Онтологическая правда к Толстому придет, когда он найдет принципиальные ракурсы, которые позволят обнаружить правду, но не диалектики души, а диалектики смерти. Новые принципиальные позиции таковы: умирает не личность, а человек – живой, физиологический и онтологический одновременно; смерть – не факт, а процесс – одновременно онтологический, психологический и физиологический; он составляет сюжет – самостоятельный и самоценный; картину смерти надо писать не вокруг ситуации, а как саму ситуацию, то есть саму смерть; смерть – не диалог (социальный, этический, психологический, теологический), а монолог: она всегда только моя, только одна, человек с ней всегда один на один – никто в ней не помощник; высшая правда о жизни – это высшая правда о смерти.
3Новый уровень понимания смерти и жизни в рассказе «Смерть Ивана Ильича»

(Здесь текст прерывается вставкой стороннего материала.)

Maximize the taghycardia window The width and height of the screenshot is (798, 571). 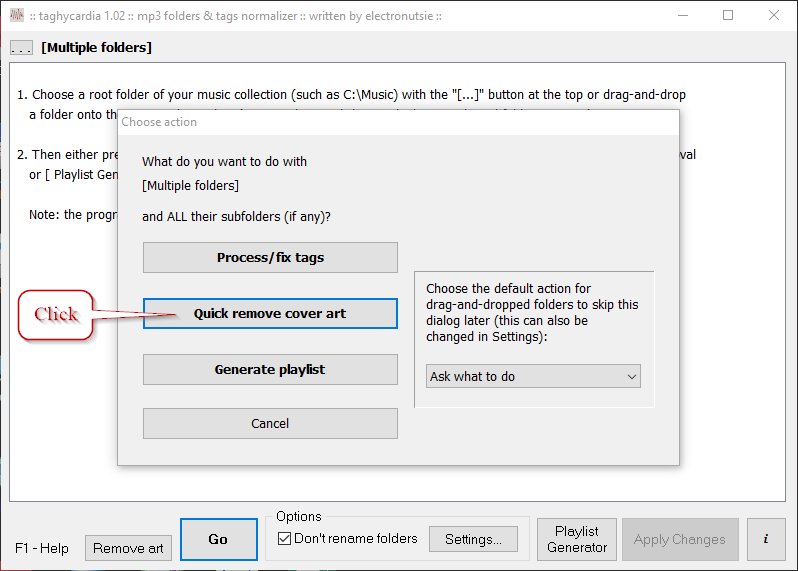(728, 16)

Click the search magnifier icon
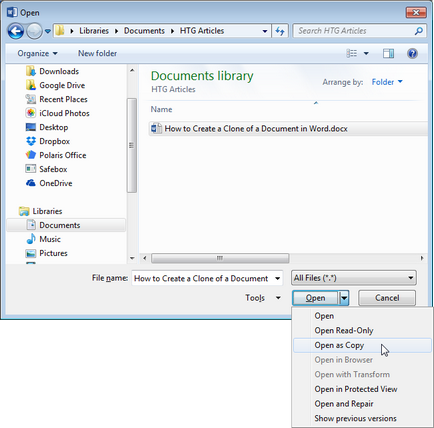coord(419,31)
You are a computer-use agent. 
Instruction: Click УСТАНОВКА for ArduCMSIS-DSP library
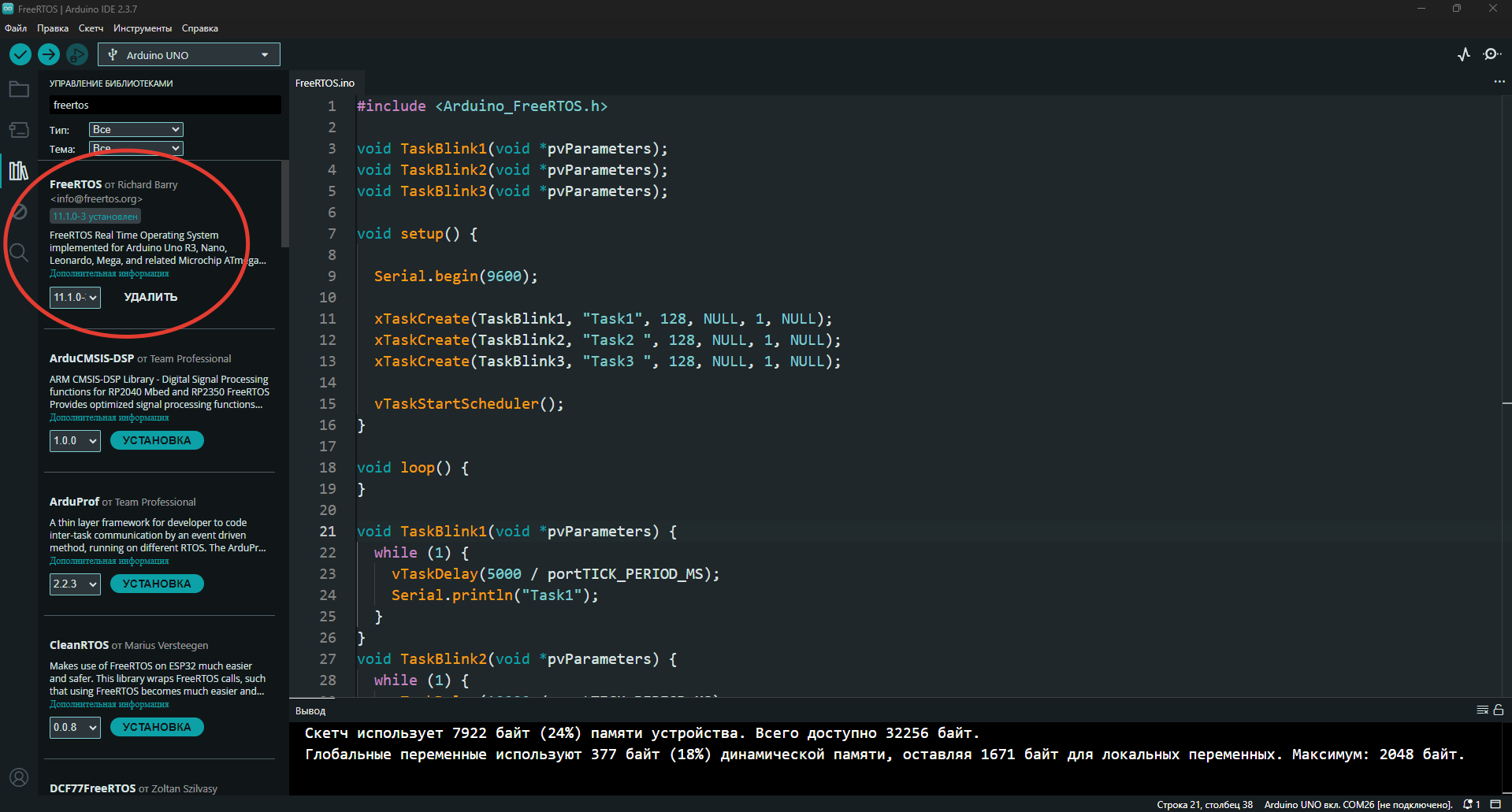[x=157, y=440]
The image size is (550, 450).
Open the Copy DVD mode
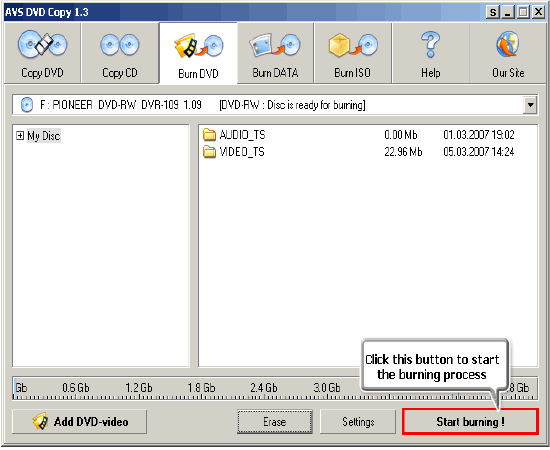42,54
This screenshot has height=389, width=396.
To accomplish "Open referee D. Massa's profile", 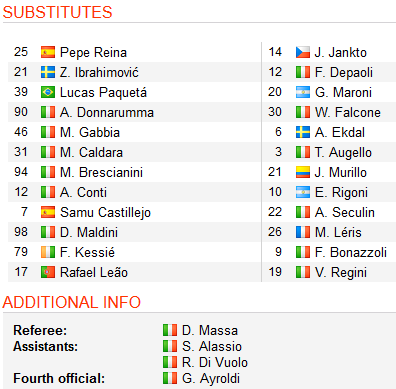I will (210, 330).
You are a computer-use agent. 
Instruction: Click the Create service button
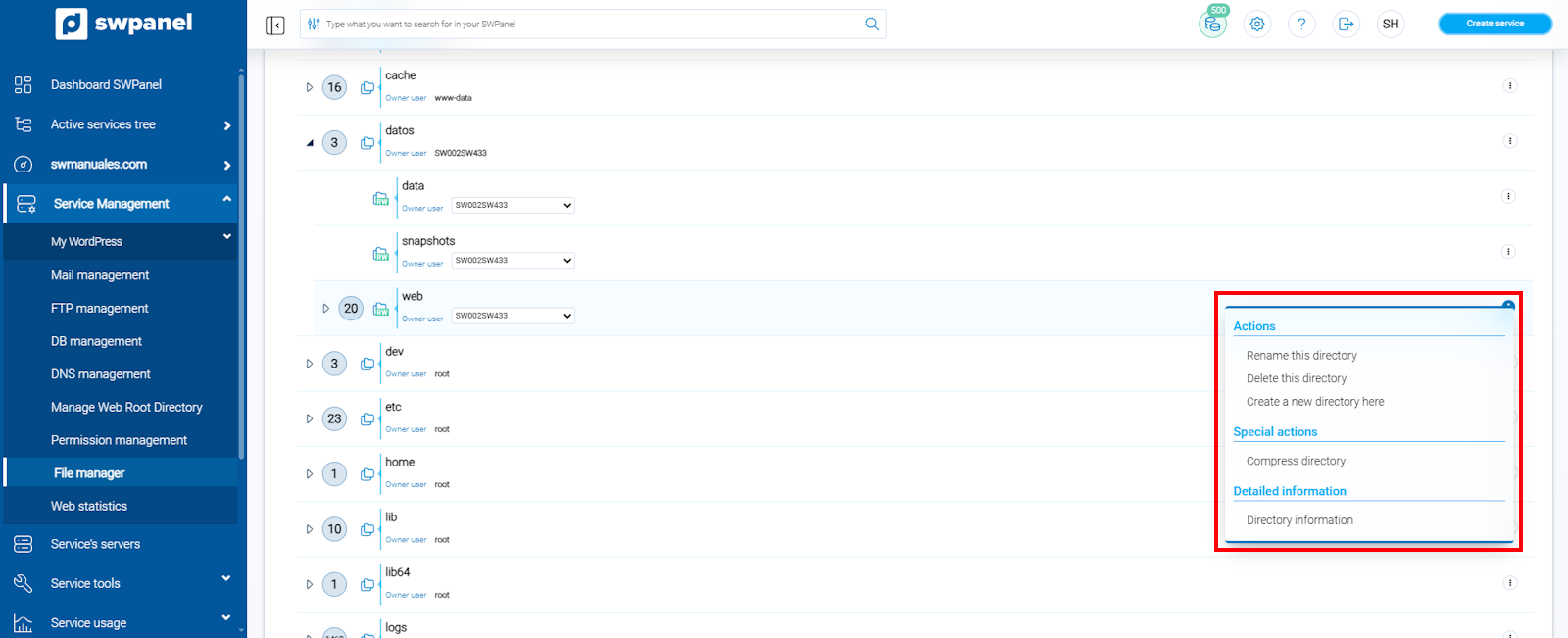coord(1494,24)
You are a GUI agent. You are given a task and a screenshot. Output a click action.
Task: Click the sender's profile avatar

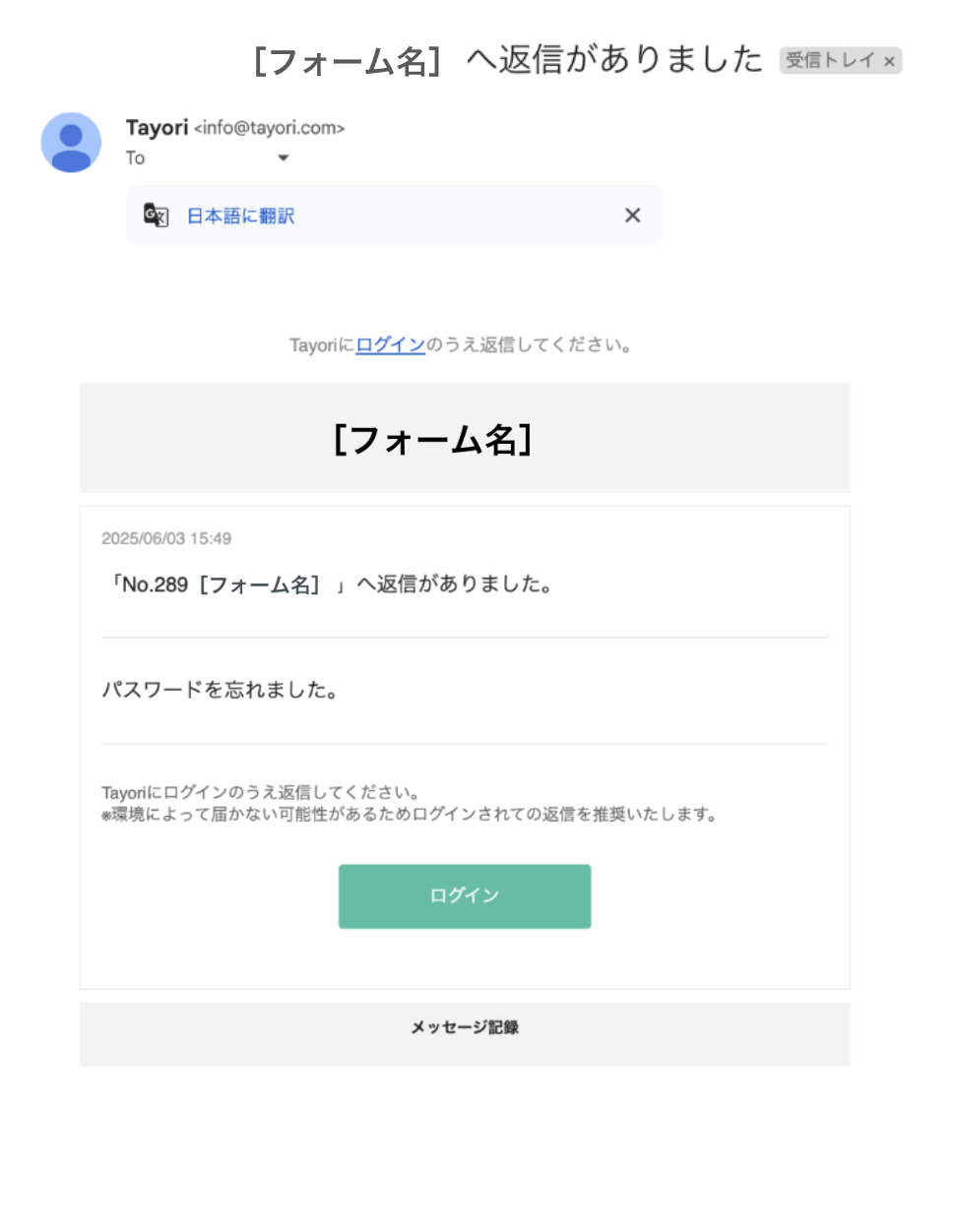(x=71, y=143)
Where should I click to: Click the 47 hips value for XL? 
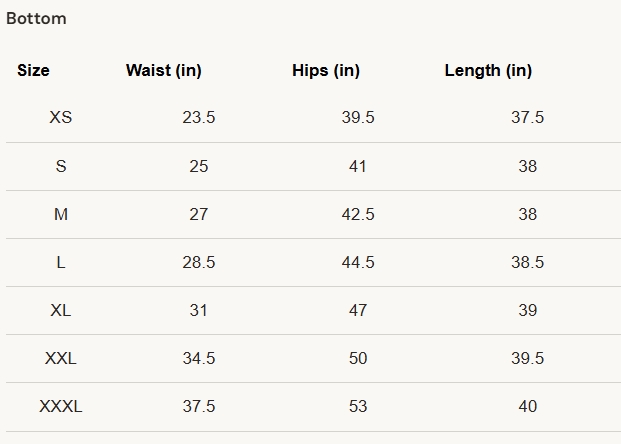click(358, 310)
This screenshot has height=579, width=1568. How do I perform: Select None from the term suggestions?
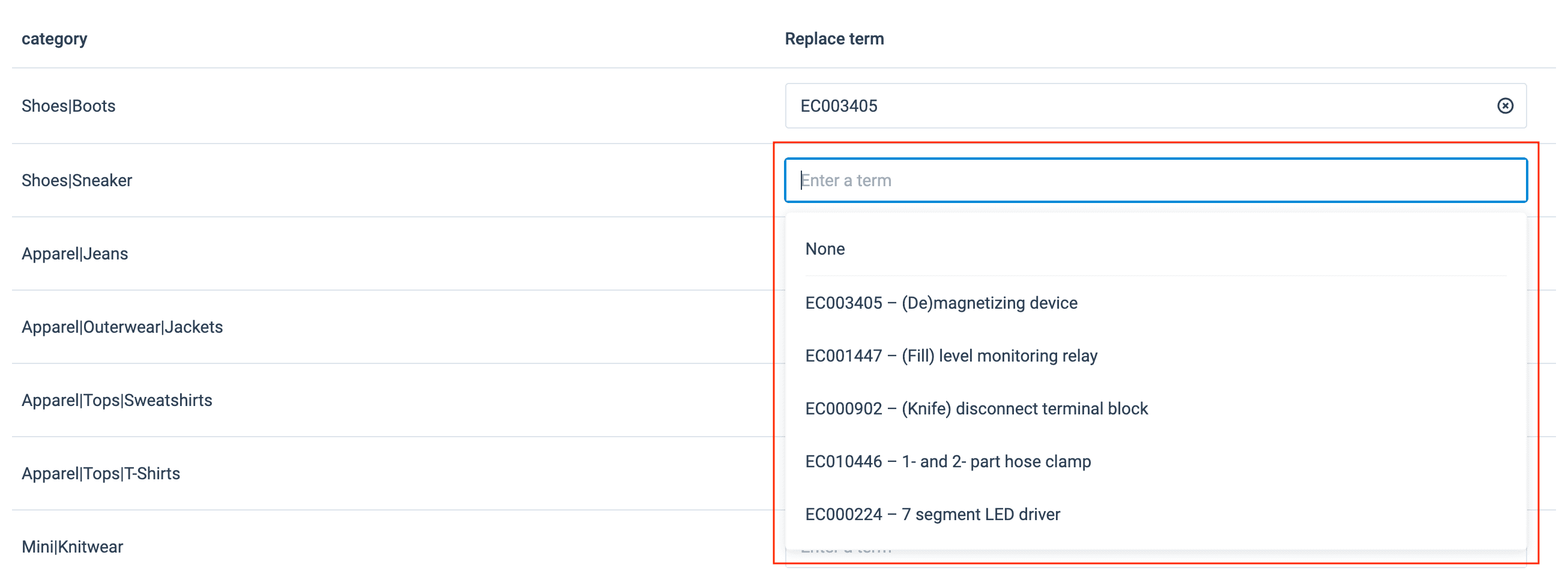pyautogui.click(x=825, y=249)
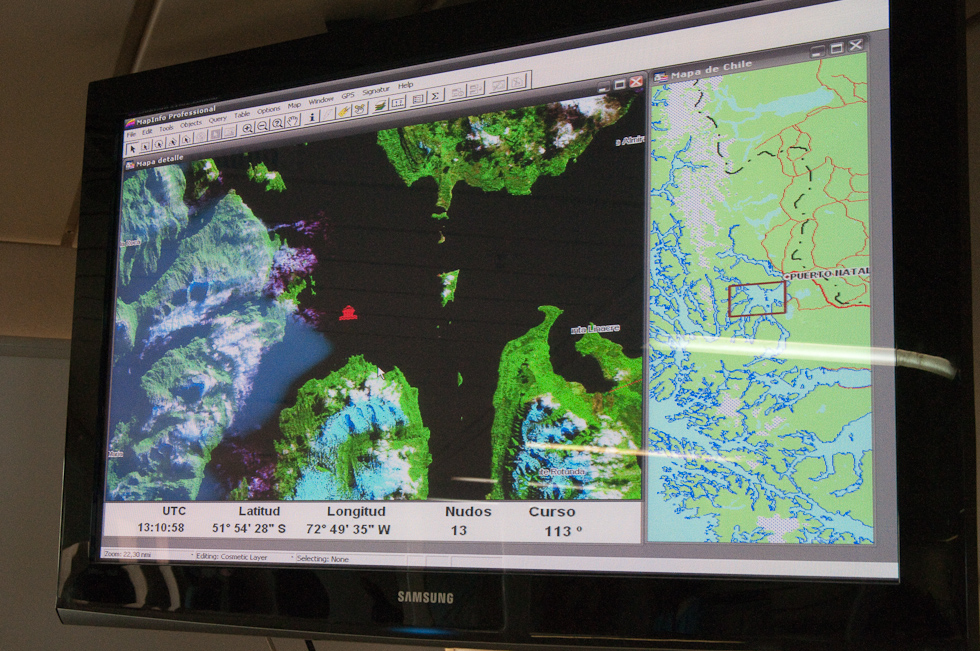Select the Zoom-in magnifier tool
Viewport: 980px width, 651px height.
pos(248,127)

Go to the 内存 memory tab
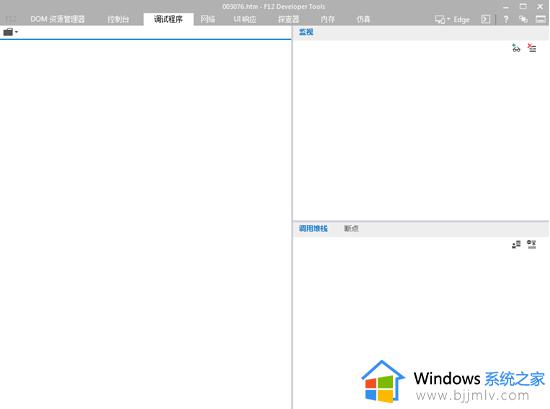click(x=327, y=19)
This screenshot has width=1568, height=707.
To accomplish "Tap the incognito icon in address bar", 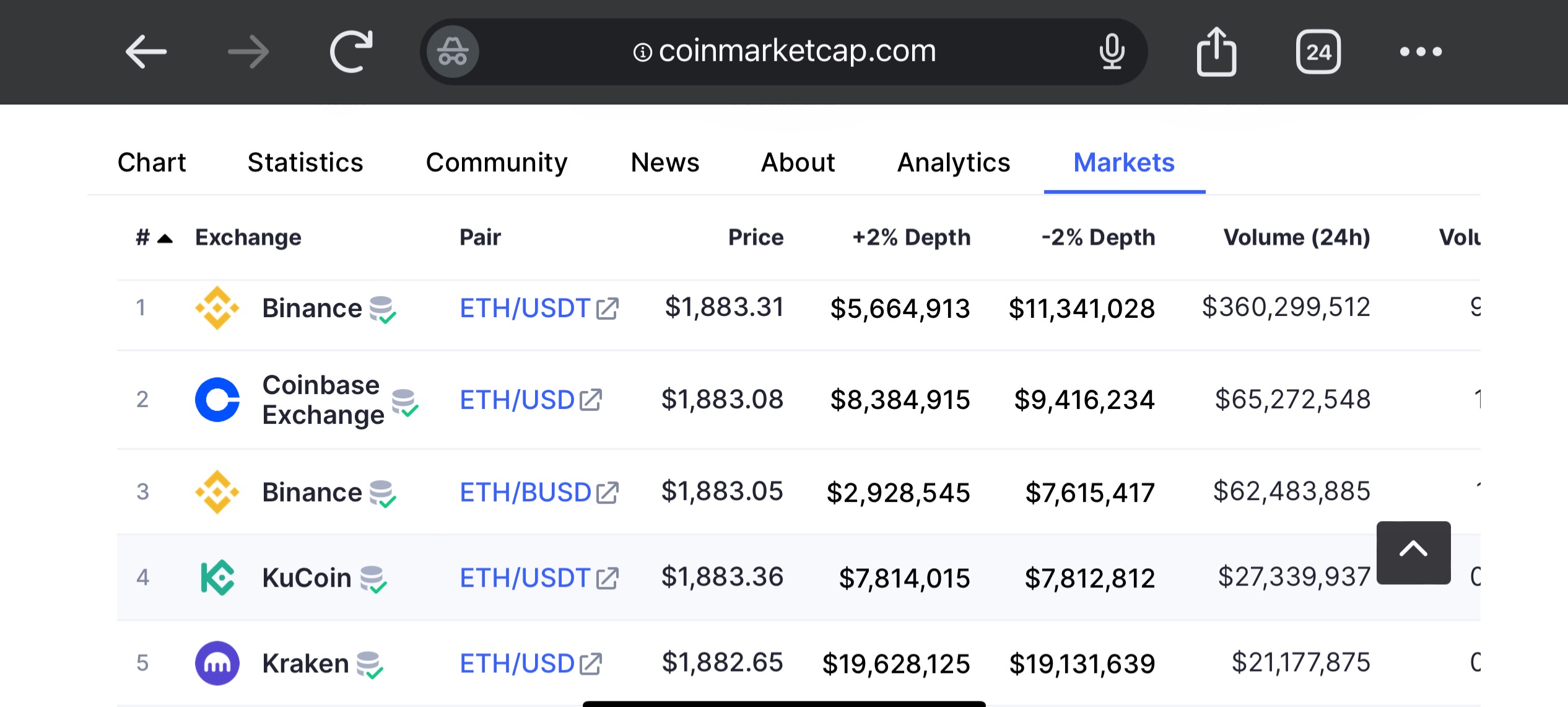I will 453,51.
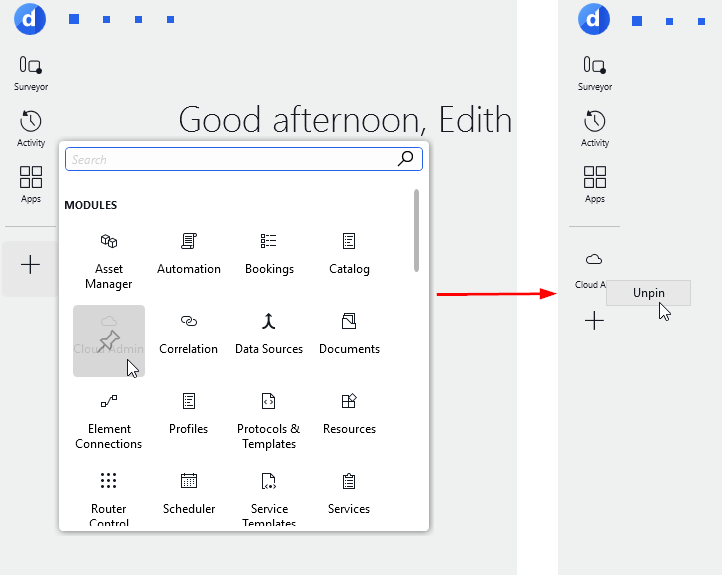Viewport: 722px width, 575px height.
Task: Open the Apps panel in left sidebar
Action: click(31, 185)
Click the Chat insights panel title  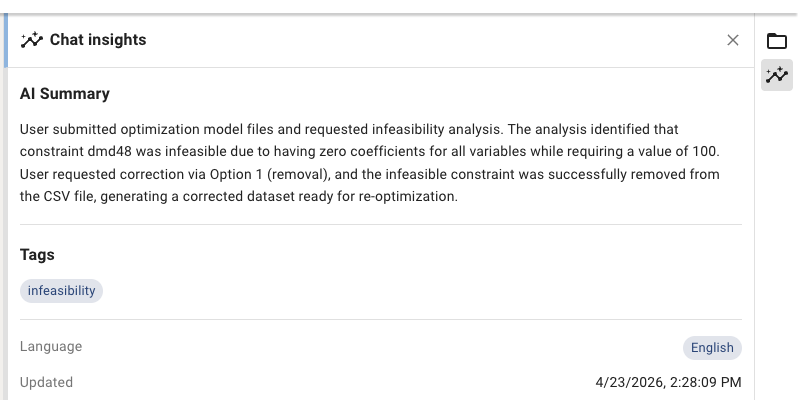point(98,40)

«Смерть Ивана Ильича» появляется в тот период, когда писатель останавливается перед ситуацией смерти человека. Произведение впервые фиксирует эпицентр смерти, а не мотивацию ее, как в «Трех смертях». Воплощение темы – абсолютно новое для Толстого – неожиданно открывает в нем экзистенциального реалиста. Но эти открытые им принципиальные ракурсы – не только правда реализма, но и параметры экзистенциального сознания. Логика исканий Толстого в рамках реализма вывела его к экзистенциальному уровню знания о жизни.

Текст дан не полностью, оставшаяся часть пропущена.